## Work instructions
Wherever the word "Enable" appears in the entries, copy the whole line.

## Data for processing
_ _ _ _

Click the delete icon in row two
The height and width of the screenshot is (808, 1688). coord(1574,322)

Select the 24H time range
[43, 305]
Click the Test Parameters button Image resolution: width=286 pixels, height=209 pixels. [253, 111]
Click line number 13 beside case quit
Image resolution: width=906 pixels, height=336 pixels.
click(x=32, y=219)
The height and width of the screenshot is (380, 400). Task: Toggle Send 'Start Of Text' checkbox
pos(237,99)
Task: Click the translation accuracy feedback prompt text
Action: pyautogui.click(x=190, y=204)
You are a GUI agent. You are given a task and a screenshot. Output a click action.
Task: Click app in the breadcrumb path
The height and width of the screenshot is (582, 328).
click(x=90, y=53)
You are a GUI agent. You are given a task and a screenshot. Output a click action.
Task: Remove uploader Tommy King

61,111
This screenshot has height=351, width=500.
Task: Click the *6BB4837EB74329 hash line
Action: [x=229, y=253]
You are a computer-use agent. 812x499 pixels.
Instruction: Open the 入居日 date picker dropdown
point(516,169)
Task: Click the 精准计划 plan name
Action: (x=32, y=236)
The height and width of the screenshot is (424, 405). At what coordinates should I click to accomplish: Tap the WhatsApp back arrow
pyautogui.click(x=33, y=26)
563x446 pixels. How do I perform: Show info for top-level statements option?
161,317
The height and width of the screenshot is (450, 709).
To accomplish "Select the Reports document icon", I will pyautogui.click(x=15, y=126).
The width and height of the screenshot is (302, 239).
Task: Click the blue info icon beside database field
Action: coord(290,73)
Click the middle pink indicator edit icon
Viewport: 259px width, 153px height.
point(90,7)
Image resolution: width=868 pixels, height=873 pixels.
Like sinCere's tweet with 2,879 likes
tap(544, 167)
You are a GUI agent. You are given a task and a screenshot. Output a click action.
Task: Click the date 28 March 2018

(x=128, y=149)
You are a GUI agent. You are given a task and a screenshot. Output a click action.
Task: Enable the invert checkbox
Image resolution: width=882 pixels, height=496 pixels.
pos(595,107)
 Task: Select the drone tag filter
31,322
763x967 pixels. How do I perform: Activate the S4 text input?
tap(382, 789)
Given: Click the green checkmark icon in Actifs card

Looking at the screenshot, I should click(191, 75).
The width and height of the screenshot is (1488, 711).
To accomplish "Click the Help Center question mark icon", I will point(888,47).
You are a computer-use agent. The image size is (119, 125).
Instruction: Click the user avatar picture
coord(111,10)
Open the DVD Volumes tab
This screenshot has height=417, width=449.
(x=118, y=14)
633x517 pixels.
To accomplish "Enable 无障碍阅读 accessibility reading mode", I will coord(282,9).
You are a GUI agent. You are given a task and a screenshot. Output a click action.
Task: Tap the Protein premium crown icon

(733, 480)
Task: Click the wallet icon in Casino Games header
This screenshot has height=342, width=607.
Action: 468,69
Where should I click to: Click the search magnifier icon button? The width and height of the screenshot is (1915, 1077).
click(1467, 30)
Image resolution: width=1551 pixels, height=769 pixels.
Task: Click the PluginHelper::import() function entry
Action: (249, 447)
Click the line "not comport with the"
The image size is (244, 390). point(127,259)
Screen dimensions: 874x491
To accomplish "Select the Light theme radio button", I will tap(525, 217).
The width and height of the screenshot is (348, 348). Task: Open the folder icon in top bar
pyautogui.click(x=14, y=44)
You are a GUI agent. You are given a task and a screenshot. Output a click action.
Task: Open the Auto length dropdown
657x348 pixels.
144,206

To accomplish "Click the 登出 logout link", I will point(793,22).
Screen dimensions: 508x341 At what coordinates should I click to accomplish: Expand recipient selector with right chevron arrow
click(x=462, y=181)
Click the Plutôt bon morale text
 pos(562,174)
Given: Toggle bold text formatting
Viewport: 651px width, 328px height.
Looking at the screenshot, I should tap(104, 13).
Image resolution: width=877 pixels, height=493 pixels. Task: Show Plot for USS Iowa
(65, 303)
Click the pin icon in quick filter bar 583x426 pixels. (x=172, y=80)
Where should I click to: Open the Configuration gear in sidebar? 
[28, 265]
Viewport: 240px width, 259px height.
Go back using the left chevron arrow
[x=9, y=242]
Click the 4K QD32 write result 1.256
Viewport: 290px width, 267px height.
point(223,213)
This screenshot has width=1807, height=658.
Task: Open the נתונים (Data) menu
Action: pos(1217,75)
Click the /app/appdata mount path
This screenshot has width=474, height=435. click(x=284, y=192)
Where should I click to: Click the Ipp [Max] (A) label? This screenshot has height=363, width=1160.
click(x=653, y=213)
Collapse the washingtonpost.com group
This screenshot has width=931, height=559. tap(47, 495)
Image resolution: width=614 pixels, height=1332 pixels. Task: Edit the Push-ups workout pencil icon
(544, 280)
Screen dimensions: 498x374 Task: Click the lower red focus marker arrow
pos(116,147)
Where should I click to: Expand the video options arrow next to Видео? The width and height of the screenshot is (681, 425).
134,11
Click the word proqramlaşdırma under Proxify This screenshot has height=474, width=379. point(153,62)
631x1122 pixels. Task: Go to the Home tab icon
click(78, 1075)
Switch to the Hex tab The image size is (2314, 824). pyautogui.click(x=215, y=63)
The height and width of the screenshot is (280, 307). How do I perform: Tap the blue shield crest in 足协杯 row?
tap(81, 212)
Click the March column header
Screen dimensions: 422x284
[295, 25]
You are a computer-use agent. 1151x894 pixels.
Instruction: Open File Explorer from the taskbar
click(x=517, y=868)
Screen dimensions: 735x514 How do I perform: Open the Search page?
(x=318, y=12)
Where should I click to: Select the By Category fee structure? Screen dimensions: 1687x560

_ _ _ _

## Response to the task
Task: Enable the invert checkbox
To accomplish "Enable 无障碍阅读 accessibility reading mode", I will coord(282,9).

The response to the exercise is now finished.